Usai melakukan sidak di Jakarta, Menkomdigi menekankan risiko besar yang mengintai publik akibat lemahnya pengawasan platform. Beliau menyatakan: “Ketidaksigapan platform dalam memoderasi konten telah menimbulkan dampak serius bagi keselamatan warga negara. Konten DFK ini berpotensi mengancam keselamatan masyarakat Indonesia jika tidak ditangani dengan cepat,” sebagaimana dikutip dari laman resmi Komdigi, Rabu (4/3).

Data pemantauan pemerintah menunjukkan angka yang cukup memprihatinkan bagi grup yang membawahi Facebook, Instagram, dan WhatsApp tersebut. Persentase penindakan konten judi online dan DFK oleh Meta hanya mencapai 28,47%. Angka ini tergolong sangat rendah dibandingkan dengan platform media sosial lain yang beroperasi di tanah air. Kondisi ini sangat mengkhawatirkan mengingat Indonesia merupakan salah satu basis pengguna Meta terbesar di dunia, dengan 112 juta orang terpapar konten di beranda mereka.

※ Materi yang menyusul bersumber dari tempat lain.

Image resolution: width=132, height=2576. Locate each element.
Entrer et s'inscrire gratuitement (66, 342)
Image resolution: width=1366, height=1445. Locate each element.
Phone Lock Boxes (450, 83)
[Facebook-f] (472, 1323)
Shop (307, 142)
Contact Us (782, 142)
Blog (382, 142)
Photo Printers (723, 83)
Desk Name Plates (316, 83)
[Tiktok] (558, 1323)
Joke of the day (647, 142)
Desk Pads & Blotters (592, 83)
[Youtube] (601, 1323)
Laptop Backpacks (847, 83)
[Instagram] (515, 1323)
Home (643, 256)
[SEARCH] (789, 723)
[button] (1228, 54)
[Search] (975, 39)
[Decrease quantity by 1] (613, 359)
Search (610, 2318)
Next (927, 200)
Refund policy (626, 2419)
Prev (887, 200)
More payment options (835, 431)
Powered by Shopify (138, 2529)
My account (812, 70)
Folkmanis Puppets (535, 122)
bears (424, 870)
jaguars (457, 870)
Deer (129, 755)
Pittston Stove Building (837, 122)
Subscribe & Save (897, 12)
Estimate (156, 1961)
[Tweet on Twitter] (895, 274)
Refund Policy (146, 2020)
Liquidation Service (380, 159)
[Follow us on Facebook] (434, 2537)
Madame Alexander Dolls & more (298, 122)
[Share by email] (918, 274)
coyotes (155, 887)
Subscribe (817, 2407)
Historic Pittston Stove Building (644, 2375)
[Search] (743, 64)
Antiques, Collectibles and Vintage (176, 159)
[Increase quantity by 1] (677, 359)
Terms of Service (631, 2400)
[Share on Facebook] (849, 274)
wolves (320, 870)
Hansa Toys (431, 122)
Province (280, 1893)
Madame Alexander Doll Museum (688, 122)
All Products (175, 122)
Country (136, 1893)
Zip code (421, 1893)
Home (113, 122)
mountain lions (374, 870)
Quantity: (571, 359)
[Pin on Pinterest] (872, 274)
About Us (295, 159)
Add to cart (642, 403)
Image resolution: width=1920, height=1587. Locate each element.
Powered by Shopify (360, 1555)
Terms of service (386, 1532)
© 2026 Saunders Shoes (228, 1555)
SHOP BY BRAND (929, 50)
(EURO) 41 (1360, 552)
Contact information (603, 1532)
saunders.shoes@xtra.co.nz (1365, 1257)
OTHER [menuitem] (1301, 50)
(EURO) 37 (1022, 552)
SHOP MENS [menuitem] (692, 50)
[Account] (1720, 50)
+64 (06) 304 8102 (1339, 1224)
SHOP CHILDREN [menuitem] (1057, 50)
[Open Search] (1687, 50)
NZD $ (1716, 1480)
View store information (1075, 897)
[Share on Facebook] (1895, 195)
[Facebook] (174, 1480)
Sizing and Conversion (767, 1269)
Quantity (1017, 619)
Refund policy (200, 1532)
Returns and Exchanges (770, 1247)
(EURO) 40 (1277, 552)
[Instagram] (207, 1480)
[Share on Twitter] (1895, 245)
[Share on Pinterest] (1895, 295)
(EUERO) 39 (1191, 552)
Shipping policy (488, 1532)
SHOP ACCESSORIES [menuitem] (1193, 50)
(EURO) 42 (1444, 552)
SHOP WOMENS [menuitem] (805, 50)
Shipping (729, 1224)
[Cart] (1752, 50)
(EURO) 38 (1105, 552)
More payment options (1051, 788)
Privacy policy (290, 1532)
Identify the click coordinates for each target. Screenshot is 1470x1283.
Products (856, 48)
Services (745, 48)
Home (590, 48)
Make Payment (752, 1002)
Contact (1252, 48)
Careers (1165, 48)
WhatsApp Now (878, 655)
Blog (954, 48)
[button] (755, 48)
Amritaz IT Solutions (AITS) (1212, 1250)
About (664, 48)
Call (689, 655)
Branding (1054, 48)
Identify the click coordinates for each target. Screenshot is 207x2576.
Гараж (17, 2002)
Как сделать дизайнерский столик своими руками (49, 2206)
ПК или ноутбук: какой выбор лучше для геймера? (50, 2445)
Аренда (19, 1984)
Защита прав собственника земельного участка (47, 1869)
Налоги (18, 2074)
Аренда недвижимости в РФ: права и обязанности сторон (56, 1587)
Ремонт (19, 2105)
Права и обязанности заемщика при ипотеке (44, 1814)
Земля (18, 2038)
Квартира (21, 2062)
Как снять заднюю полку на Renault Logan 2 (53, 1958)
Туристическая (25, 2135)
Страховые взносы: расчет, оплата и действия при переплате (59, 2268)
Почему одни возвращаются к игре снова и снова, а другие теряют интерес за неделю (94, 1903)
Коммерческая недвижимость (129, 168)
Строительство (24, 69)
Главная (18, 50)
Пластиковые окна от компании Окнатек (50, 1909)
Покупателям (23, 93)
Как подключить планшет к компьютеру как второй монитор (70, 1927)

Penyebaran hoaks dan disinformasi yang masif dinilai tidak hanya memicu perpecahan, tetapi juga berisiko merusak tatanan demokrasi serta menciptakan polarisasi sosial yang mengancam ketertiban umum. Terkait tanggung jawab perusahaan, Meutya menegaskan: “Setiap penyelenggara sistem elektronik yang beroperasi di Indonesia memiliki kewajiban untuk mematuhi hukum nasional dan bertanggung jawab atas keamanan ruang digital bagi masyarakat. Pemerintah juga mendorong Meta untuk segera memperkuat sistem moderasi konten serta meningkatkan kecepatan penanganan terhadap konten yang melanggar hukum.”

Langkah intervensi pemerintah ini memiliki landasan hukum yang kuat, yakni mandat Pasal 40 UU No. 1 Tahun 2024 tentang Informasi dan Transaksi Elektronik (UU ITE). Regulasi tersebut memberikan wewenang penuh kepada negara untuk melakukan pencegahan serta penindakan terhadap segala bentuk informasi elektronik yang melanggar ketentuan hukum demi menjaga ruang digital yang aman bagi seluruh warga.